Un report dell’Osservatorio Omnichannel Customer Experience segnala che solo l’8% delle aziende italiane ha una strategia omnicanale avanzata, con organizzazioni dotate di strutture cross-funzionali e dati consolidati. La maggioranza è ancora in una fase iniziale o intermedia di sviluppo del percorso omnicanale.
Esiste un evidente gap tra investimenti tecnologici e governance.
Sempre secondo l’Osservatorio, nel 2025 circa l’80% delle grandi aziende ha avviato progetti basati su Intelligenza Artificiale per la gestione del cliente, ma solo il 36% ha una Single Customer View consolidata e una minima parte coordina centralmente questi progetti. Questo spiega perché aumentano tecnologie e complessità ma non sempre cresce la coerenza dell’esperienza.
Da non trascurare sono le aspettative sempre più elevate dei consumatori.
Secondo le ricerche raccolte da Gitnux, il 90% dei clienti si aspetta interazioni coerenti tra dispositivi e canali diversi, mentre aziende con engagement omnicanale forte raggiungono tassi di retention clienti fino all’89%, contro il 33% di chi non adotta un approccio integrato.
Qual è il valore economico dell’esperienza omnicanale?
Data On Trend ha pubblicato un report i cui dati che mostrano che gli shopper omnicanale hanno una customer lifetime value superiore (circa +30%) e spendono di più rispetto a chi utilizza un unico canale.
La realtà percepita dai brand è allineata?
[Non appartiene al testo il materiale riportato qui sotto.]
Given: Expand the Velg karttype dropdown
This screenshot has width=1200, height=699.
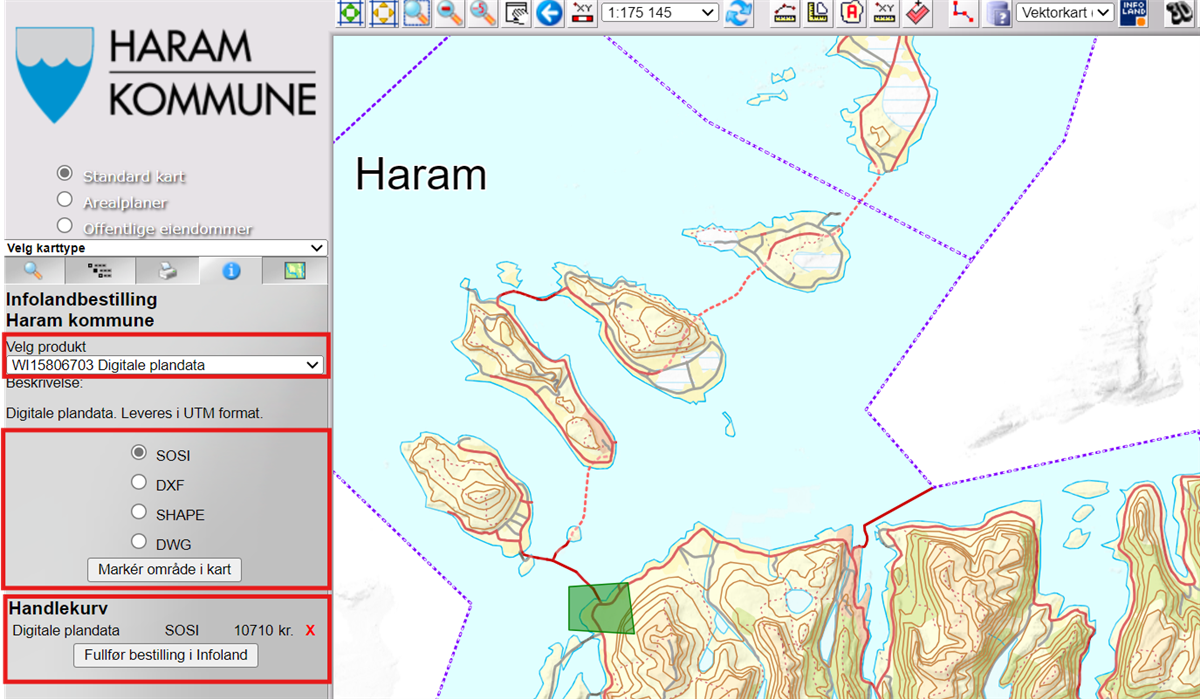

La ricerca italiana di Osservatorio CRM evidenzia che molte aziende offrono ancora esperienze solo parzialmente omnicanale o stanno ancora definendo la propria strategia, a riprova del fatto che la trasformazione è in corso ma non consolidata come pratica diffusa.
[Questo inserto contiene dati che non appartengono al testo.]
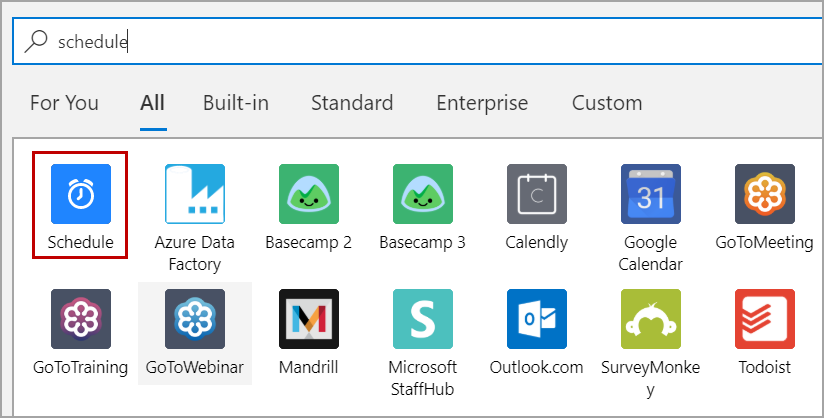
Task: Open the Standard connectors tab
Action: click(352, 103)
La sintesi è netta: i clienti vogliono fluidità, coerenza e personalizzazione su tutti i touchpoint → ma le organizzazioni faticano a governare dati, canali, AI e processi in modo integrato, producendo esperienze che restano spesso incoerenti o poco orchestrate. Cosa fare allora?
Dalla teoria all’azione: progettiamo un journey omnicanale governabile
Se il problema non è più se essere omnicanali, ma come governare l’omnicanalità, allora servono linee guida operative che aiutino a prendere decisioni migliori, non semplicemente a implementare nuovi tool.
- La prima best practice è passare da una logica di flussi a una logica di regole.
In molte organizzazioni la marketing automation cresce per stratificazione: nuovi journey si aggiungono ai precedenti, risolvono un’esigenza specifica ma non vengono mai ripensati come parte di un sistema unico. Governare significa invece definire regole trasversali: chi ha la priorità nella comunicazione? Quali messaggi devono bloccarne altri? Quando è più efficace non comunicare? Senza queste regole, ogni automazione funziona… fino a quando entra in conflitto con un’altra. - La seconda linea guida riguarda l’orchestrazione cross-canale, non come concetto astratto ma come responsabilità concreta.
Nel Customer Journey 2026 non basta che email, advertising, push, SMS e sales abbiano dati condivisi: serve un livello decisionale superiore che stabilisca ordine, timing e ruolo dei canali in base al contesto del cliente. Questo implica spostare il focus dal singolo touchpoint alla sequenza complessiva percepita dall’utente, ragionando in termini di esperienza cumulativa e non di performance di canale. - Terzo punto chiave: progettare journey “elastici”, non lineari.
I percorsi troppo rigidi presuppongono comportamenti ideali che il cliente reale non segue quasi mai. Le best practice più evolute prevedono entry point multipli, salti di fase, rientri e uscite controllate. In pratica, il journey non è una mappa da seguire, ma un sistema che reagisce. Questo richiede meno dipendenze sequenziali e più decisioni basate su stato, intenti e segnali deboli (engagement, frequenza, saturazione). - Una linea guida spesso sottovalutata ma decisiva: misurare la governance, non solo la conversione.
Accanto ai KPI classici, diventano centrali metriche come pressione comunicativa, coerenza cross-canale, tempo medio di permanenza nello stesso stato del journey, o conflitti tra automazioni. Sono questi indicatori che permettono di capire se l’esperienza è sotto controllo o se sta diventando caotica.
In sintesi, dare valore concreto all’omnicanalità nel 2026 significa progettare meno “campagne intelligenti” e più sistemi intelligibili, dove la complessità è una scelta consapevole e non un effetto collaterale.